#### Given task
Please lay out all of the material below as a numbered list, skipping any blank lines.

** START Data lines **

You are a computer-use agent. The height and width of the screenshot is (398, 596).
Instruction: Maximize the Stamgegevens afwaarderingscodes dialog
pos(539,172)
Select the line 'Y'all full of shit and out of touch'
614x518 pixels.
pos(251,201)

** END Data lines **

#### Response to the exercise
1. You are a computer-use agent. The height and width of the screenshot is (398, 596).
2. Instruction: Maximize the Stamgegevens afwaarderingscodes dialog
3. pos(539,172)
4. Select the line 'Y'all full of shit and out of touch'
5. 614x518 pixels.
6. pos(251,201)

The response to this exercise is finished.